Maintaining an environmentally conscious, eco-friendly lifestyle has been in vogue for a couple of years thanks to documentaries such as “An Inconvenient Truth” and “What Happened to the Electric Car?,” but the notion that human civilization greatly impacts natural resources is much older than a recent political statement or a charity trend (remember that TBS cartoon “Captain Planet and the Planeteers” or learning about Earth Day and Arbor Day in junior high?). Even before Al Gore’s global warming message garnered critical and popular praise, Chris Metzler and Jeff Springer’s documentary “Plagues & Pleasures on the Salton Sea” was screening at film festivals across the country, informing audiences about the relationship between human actions and the environment.
Film Threat has had the pleasure of reviewing this documentary twice during its festival run (the first time by Eric Campos, the second time by yours truly). I recently had the good fortune to watch the new edition with narration by John Waters and released on DVD by docuramafilms. This John Waters version held its premiere at the Provincetown Film Festival in Massachusetts in the spring of 2005.

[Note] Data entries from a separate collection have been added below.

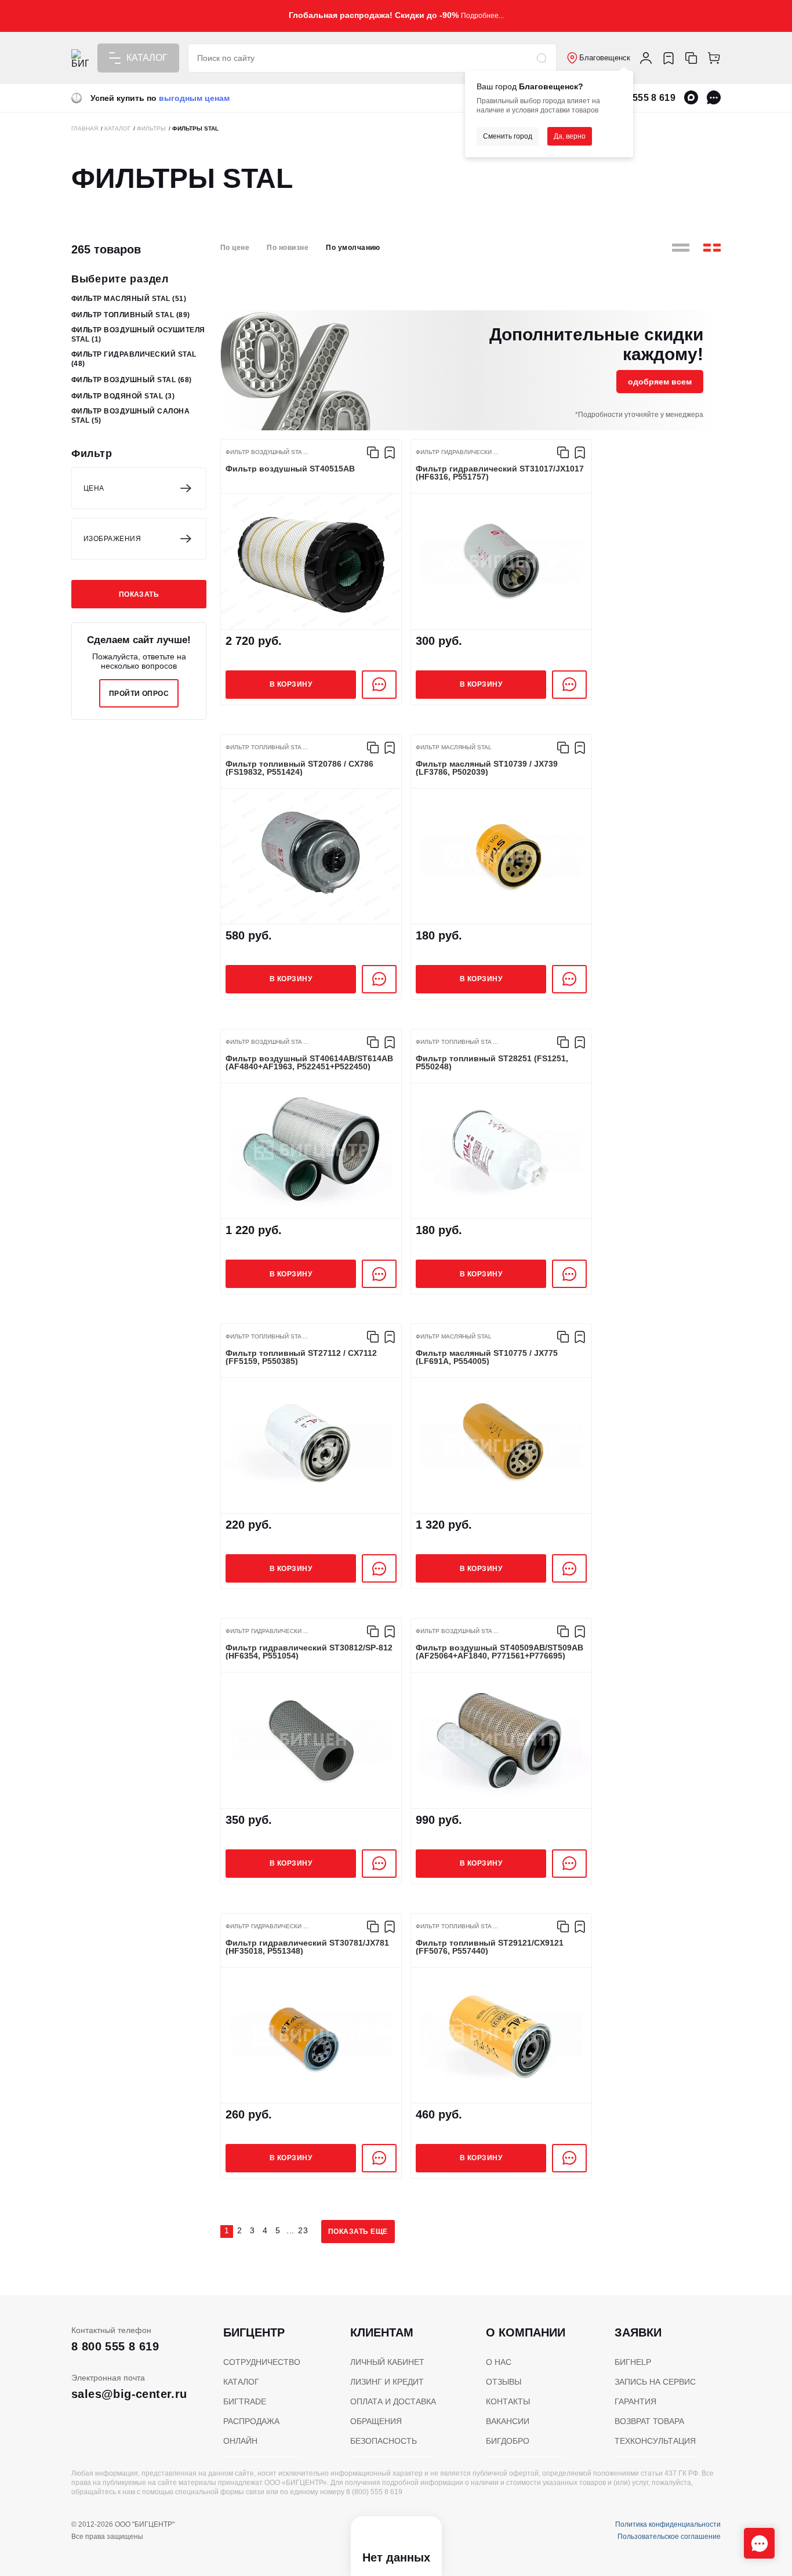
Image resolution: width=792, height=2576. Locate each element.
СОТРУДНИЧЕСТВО (261, 2362)
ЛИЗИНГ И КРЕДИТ (387, 2381)
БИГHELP (633, 2362)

Metzler and Springer spent four years under the California sun gathering and piecing together footage of the stories and voices that have resounded and still resound from Imperial Valley and the banks of a man-made sea that has been around for just over a century. The historical (why the Salton Sea exists), environmental (implications of high salt content), and ethnographic (what sort of people would live there) layers of “Plagues & Pleasures” make it virtually three documentaries in one—and it works quite well, thanks to John Waters’s voice-over narration and revisions in pacing. Speaking of revisions, the most noticeable differences between the Slamdance version and this one are enhanced graphics (particularly during the pithy history lesson of the sea’s origins), some footage of the Hungarian Revolution of 1956, more anecdotes from more residents, and much tighter narrative rhythm.
“Plagues & Pleasures” doesn’t present a doomsday scenario, but there is a stronger sense of urgency in the Docurama DVD edition of the documentary than the version that screened at Slamdance in 2004. While maintaining the perspective of an anthropological, geological case study on a piece of land in southern California, Metzler and Springer’s documentary illustrates the multifaceted nature of man’s interaction with his environment.